== What you will do ==
Reproduce the lines of the listing below, beginning with its first line and continuing through the line containing "Action: 137,243". Include both of those lines.

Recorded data
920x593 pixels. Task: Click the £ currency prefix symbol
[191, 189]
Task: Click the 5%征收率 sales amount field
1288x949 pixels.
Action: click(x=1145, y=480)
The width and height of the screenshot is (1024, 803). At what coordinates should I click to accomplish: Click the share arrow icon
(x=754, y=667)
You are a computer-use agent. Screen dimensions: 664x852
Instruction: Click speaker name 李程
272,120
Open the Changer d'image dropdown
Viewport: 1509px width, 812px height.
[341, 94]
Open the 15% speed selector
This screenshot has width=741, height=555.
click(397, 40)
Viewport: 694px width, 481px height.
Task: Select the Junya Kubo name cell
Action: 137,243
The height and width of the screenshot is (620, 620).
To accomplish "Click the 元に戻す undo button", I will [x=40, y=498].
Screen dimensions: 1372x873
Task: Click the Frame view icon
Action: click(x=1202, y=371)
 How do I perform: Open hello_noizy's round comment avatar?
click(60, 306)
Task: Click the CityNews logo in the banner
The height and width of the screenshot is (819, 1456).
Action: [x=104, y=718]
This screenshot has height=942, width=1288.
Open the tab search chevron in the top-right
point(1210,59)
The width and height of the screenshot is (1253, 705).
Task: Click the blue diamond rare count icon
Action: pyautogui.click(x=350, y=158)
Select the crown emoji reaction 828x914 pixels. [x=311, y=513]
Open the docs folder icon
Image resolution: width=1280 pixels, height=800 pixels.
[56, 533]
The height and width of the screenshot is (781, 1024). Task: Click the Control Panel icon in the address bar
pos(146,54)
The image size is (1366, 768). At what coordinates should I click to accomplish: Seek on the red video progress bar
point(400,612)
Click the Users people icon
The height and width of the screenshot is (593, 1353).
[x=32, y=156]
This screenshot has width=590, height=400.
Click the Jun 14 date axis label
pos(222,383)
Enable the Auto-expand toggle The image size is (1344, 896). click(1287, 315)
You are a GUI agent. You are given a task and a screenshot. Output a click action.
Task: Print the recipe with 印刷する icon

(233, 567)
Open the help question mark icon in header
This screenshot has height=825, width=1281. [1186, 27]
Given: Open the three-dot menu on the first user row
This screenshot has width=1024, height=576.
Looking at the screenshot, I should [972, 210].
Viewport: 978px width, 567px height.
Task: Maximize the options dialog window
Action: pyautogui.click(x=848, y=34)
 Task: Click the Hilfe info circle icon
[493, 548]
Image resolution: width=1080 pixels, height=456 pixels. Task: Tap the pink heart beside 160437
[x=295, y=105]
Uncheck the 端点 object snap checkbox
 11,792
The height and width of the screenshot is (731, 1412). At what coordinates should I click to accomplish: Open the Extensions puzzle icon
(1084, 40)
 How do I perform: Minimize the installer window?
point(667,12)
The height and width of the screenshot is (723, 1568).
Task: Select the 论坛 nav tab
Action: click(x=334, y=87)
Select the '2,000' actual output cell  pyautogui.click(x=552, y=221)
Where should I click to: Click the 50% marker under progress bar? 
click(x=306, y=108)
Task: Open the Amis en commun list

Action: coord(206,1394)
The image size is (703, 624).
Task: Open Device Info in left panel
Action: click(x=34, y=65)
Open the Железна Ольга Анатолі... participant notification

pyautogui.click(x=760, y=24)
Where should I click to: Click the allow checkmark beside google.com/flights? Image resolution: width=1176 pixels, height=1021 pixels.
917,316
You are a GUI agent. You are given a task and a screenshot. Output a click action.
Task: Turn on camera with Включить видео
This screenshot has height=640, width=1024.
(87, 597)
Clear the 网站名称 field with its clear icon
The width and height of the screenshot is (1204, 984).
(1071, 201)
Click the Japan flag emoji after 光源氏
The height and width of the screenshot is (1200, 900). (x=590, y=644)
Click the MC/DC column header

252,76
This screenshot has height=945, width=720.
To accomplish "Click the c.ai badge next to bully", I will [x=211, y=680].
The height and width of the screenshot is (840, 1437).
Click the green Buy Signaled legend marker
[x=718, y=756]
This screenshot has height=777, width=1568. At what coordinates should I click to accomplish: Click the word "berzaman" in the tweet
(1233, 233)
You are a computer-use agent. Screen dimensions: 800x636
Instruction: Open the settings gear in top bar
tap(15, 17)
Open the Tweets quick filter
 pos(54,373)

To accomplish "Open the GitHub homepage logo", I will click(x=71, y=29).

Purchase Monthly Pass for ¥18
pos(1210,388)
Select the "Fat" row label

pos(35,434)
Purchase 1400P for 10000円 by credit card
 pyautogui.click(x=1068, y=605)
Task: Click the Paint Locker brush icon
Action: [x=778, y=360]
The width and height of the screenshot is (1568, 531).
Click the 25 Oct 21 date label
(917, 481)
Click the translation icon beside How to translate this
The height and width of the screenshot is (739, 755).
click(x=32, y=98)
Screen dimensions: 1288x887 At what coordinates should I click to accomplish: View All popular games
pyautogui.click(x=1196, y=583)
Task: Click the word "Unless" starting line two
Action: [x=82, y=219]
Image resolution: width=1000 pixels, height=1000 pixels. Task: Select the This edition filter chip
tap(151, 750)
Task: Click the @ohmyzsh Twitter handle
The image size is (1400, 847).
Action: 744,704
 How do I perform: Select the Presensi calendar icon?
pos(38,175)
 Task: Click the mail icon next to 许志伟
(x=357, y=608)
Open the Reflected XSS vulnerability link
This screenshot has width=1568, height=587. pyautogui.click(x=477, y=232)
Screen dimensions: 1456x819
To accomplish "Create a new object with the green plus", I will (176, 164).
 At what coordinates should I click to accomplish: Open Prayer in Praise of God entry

== Response to this task ==
920x593 pixels. Task: Click the £ currency prefix symbol
[191, 189]
Task: Click the 5%征收率 sales amount field
1288x949 pixels.
Action: click(x=1145, y=480)
The width and height of the screenshot is (1024, 803). At what coordinates should I click to accomplish: Click the share arrow icon
(x=754, y=667)
You are a computer-use agent. Screen dimensions: 664x852
Instruction: Click speaker name 李程
272,120
Open the Changer d'image dropdown
Viewport: 1509px width, 812px height.
[341, 94]
Open the 15% speed selector
This screenshot has width=741, height=555.
click(397, 40)
Viewport: 694px width, 481px height.
Task: Select the Junya Kubo name cell
Action: 137,243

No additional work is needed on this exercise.